Richard was recruited by Willard Pedrick, the founding dean of the ASU College of Law, and came to the College in 1966 as one of the founding faculty. He amassed the 60,000 volumes needed for accreditation and then the 100,000 needed to establish research library class. He also taught legal research, ethics and government.
“Part of Professor Dahl’s legacy is our high-quality library,” said Patricia White, dean of the Sandra Day O’Connor College of Law. “As one of the founding faculty of this law school and its inaugural librarian, he played an essential role in the remarkably quick move from idea to important institution that this school made.
“No law school can be a good law school without a highly effective library. It’s one of the hardest things to do when creating a law school. Our library was good from day one.”
Richard’s love of books was remembered at a celebration of his life held recently at the law school.
“Everyone expects librarians to like books, but that was an understatement with Dick,” said William C. Canby Jr., judge for the United States Court of Appeals for the Ninth Circuit, and a founding faculty member of the College of Law. “They were a living part of Dick’s life. He had thousands and thousands of them, and he read them all. That gave him a broad overview, but he was not a flaunting intellectual, in fact, he almost concealed it."
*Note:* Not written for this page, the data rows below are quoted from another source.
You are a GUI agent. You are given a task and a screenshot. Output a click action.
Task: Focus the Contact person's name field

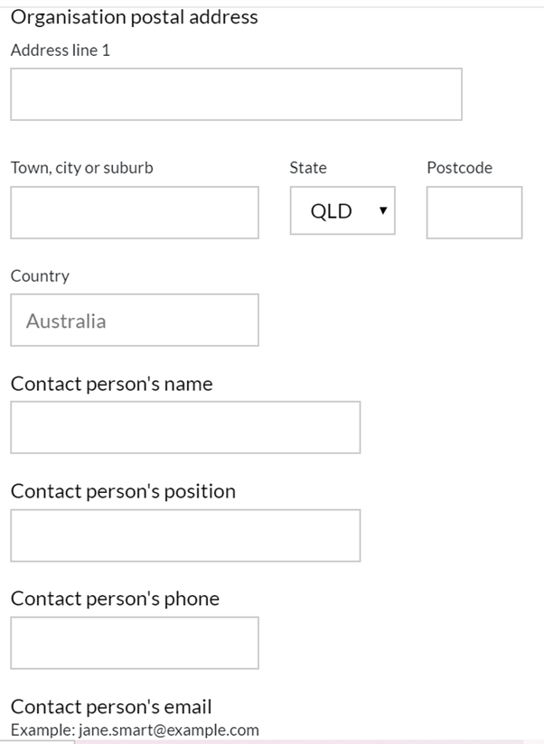pyautogui.click(x=185, y=427)
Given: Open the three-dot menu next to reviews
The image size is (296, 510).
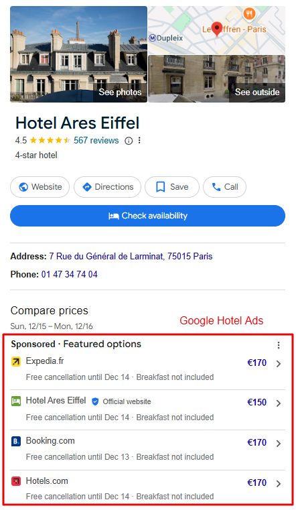Looking at the screenshot, I should pos(139,141).
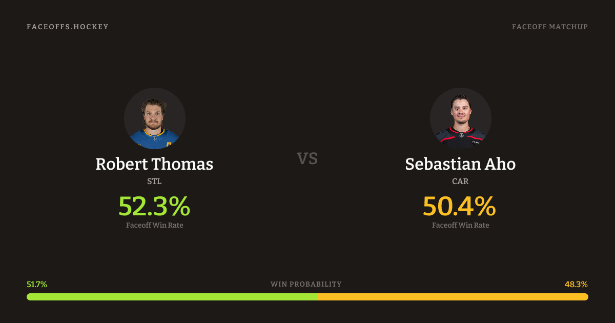Click Robert Thomas's player headshot
The height and width of the screenshot is (323, 615).
click(155, 118)
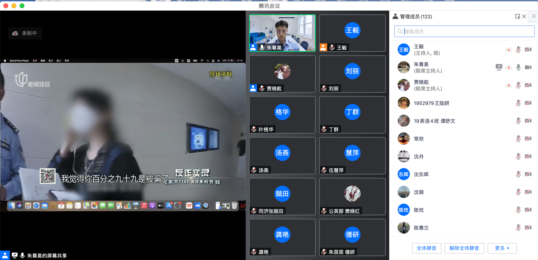538x260 pixels.
Task: Select member 沈东晖 in the list
Action: click(421, 174)
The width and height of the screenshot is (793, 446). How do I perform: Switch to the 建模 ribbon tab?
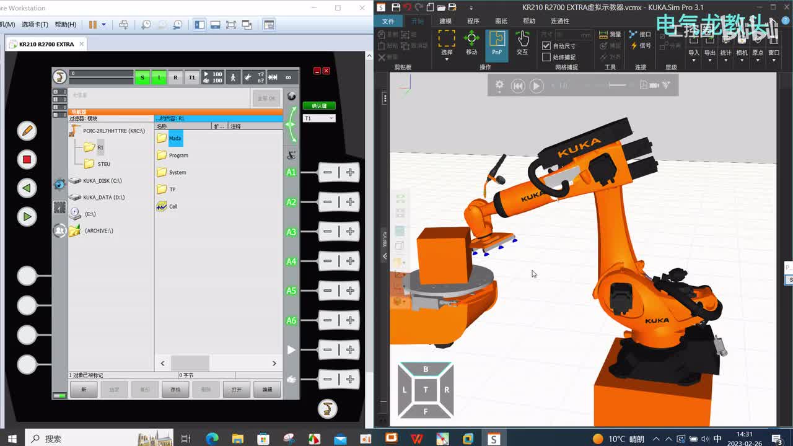(x=445, y=21)
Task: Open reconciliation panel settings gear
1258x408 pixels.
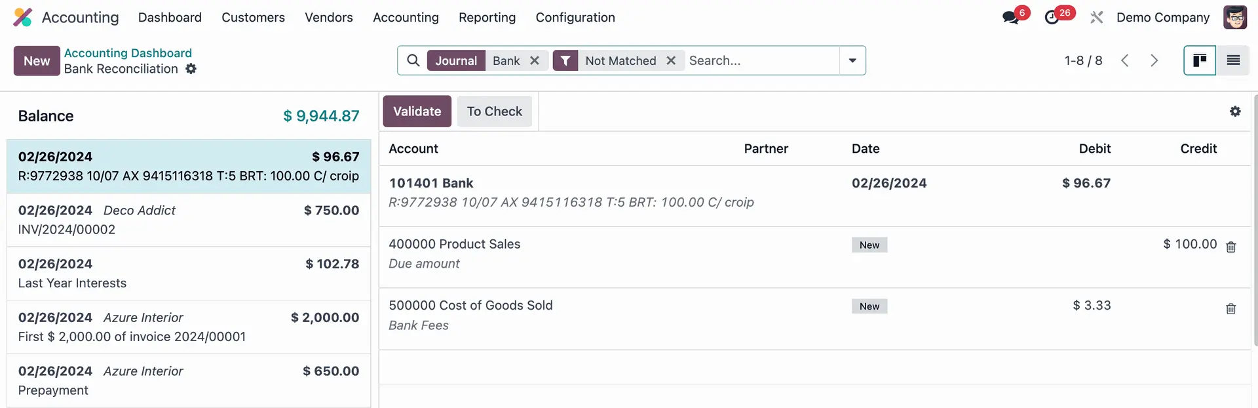Action: coord(1234,112)
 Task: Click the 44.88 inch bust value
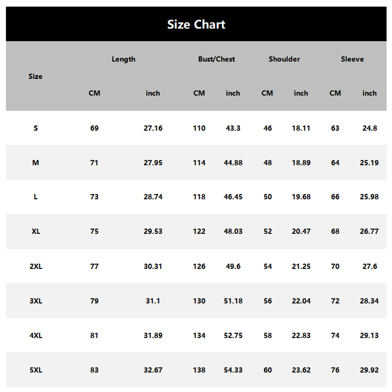pos(233,163)
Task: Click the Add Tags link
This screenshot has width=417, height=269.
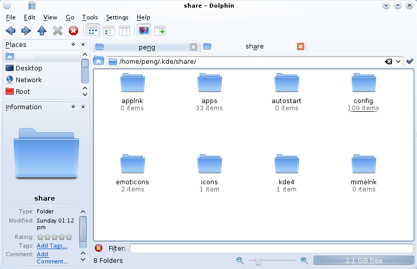Action: pos(52,246)
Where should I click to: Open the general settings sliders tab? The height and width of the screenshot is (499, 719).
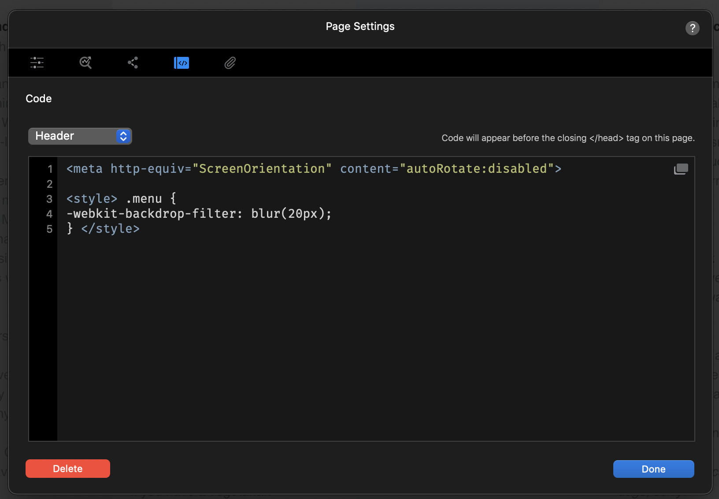pyautogui.click(x=37, y=63)
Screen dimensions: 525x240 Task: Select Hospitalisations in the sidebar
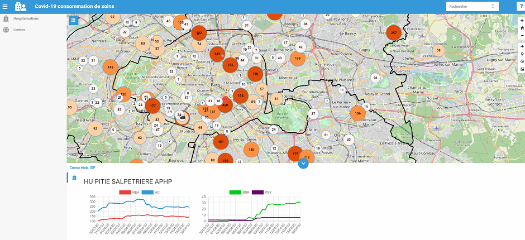tap(26, 18)
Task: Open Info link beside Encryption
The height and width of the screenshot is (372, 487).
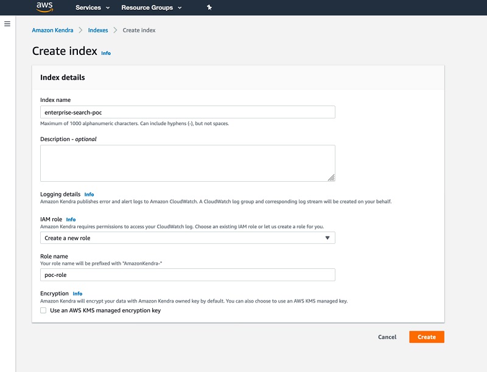Action: (77, 293)
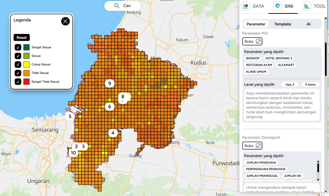Toggle the Cukup Sesuai checkbox
Image resolution: width=329 pixels, height=196 pixels.
(x=18, y=64)
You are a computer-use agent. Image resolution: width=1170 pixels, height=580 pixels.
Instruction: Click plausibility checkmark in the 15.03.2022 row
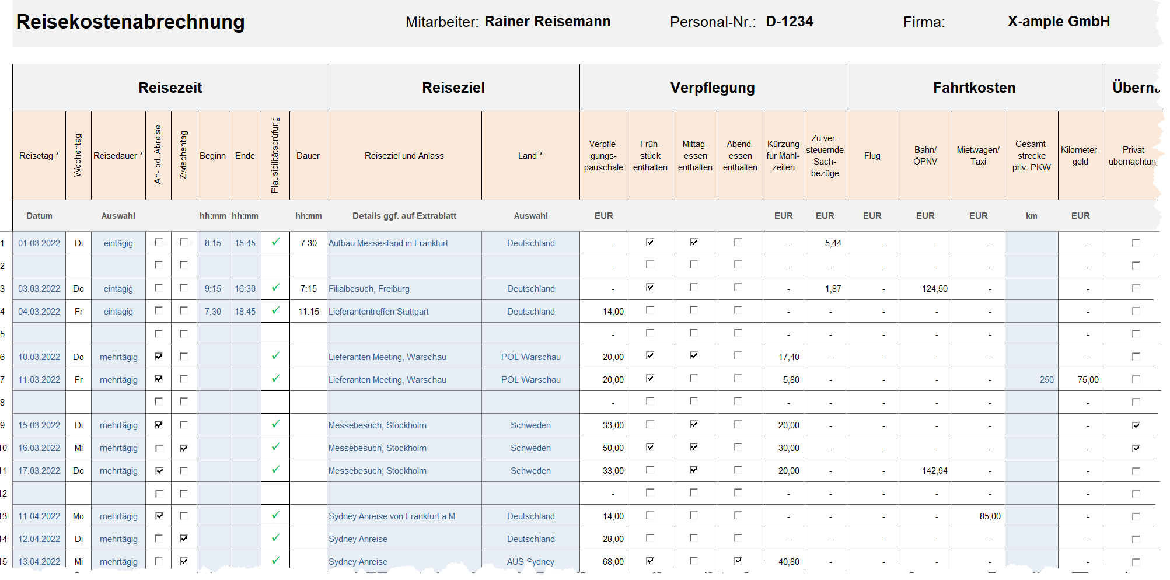pos(275,424)
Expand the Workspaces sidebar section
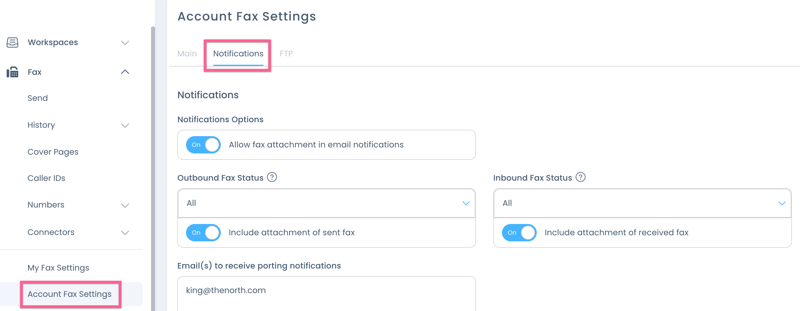 125,43
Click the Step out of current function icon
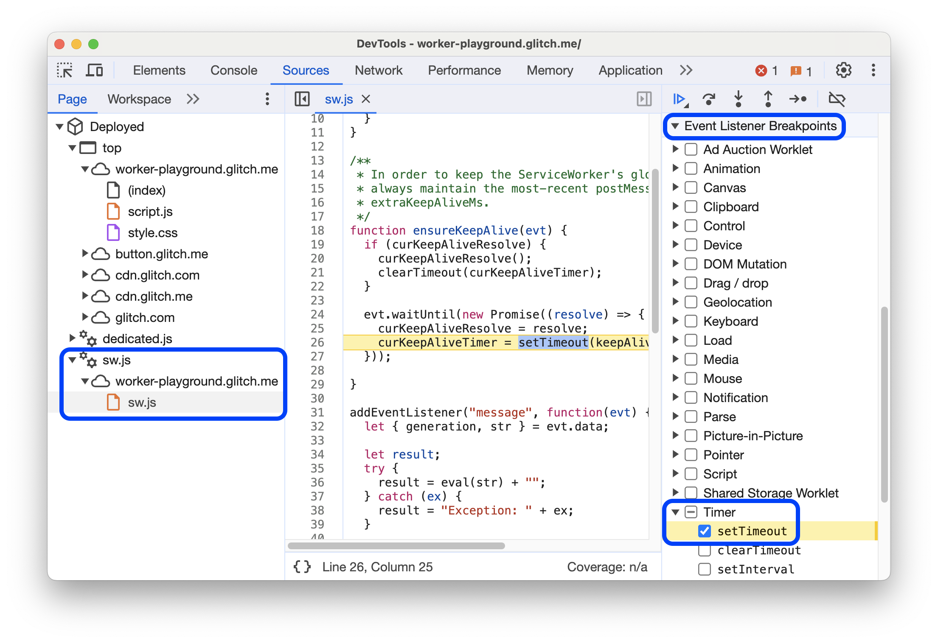The image size is (938, 643). (766, 100)
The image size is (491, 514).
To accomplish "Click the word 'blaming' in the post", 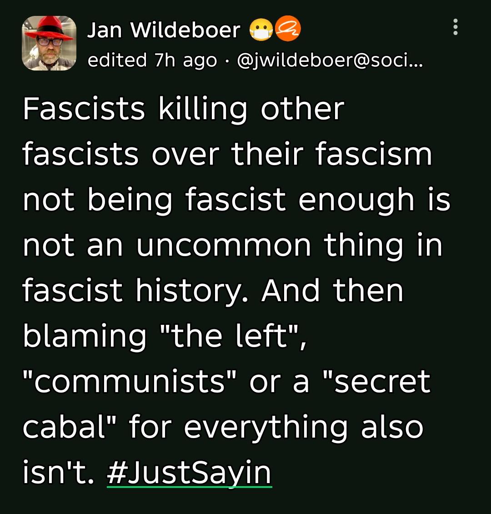I will click(85, 337).
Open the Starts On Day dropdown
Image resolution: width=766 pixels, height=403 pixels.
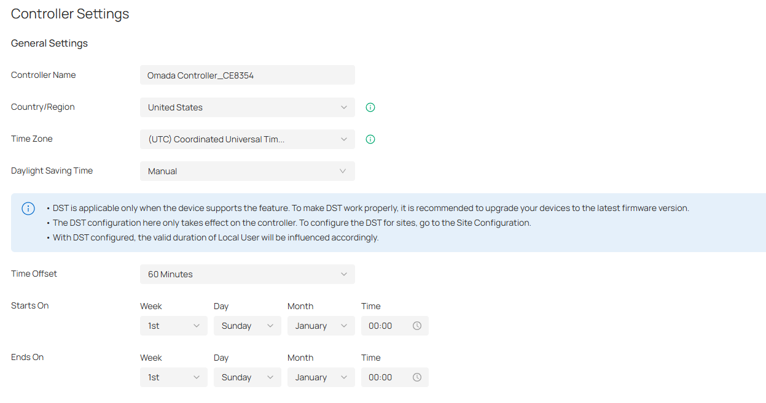(x=247, y=326)
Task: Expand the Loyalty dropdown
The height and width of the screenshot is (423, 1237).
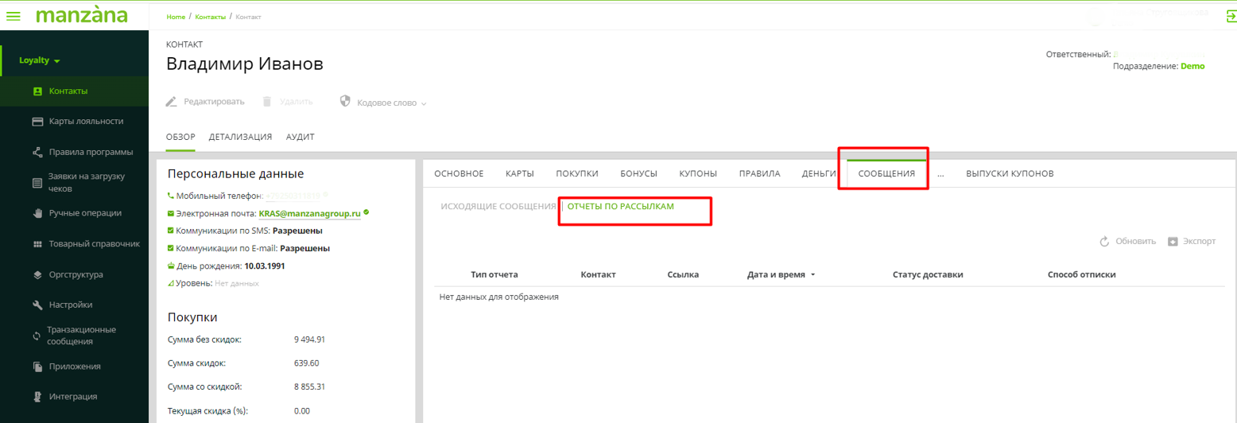Action: click(40, 60)
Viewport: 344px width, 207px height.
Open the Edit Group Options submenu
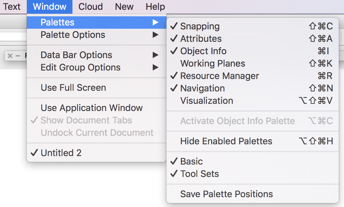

Richard was born in San Francisco in 1921. He earned a Bachelor of Library Science from the University of California at Berkeley School of Librarianship in 1951, and a J.D. from Catholic University in 1958. After retirement, he earned a master’s degree in history from Arizona State University.
From 1942-46, he served as a member of the U.S. Army Quartermaster Corps in England and France.
Before coming to ASU, he served as a law librarian at the University of California, and was the law librarian for the University of Nebraska, the Office of the Judge Advocate General for the Navy, and Washington state. He also was the Civil Division Librarian for the Department of Justice and the U.S. Treasury Department’s librarian.
Richard met his first wife, Grace, in England. She died in 1976. In 1980, he met Jeannine Dunwell, a psychiatric nursing professor at ASU. They married later that year.
“What I remember the most about Richard is our wonderful conversation,” Jeannine said at the celebration. “He enjoyed every conversation we had. We argued every morning about things in the newspaper, but we were never really angry with each other.
“He was fiercely loyal to his family and very loyal and supportive to me. He would walk over hot coals for me, but he wouldn’t take out the trash.”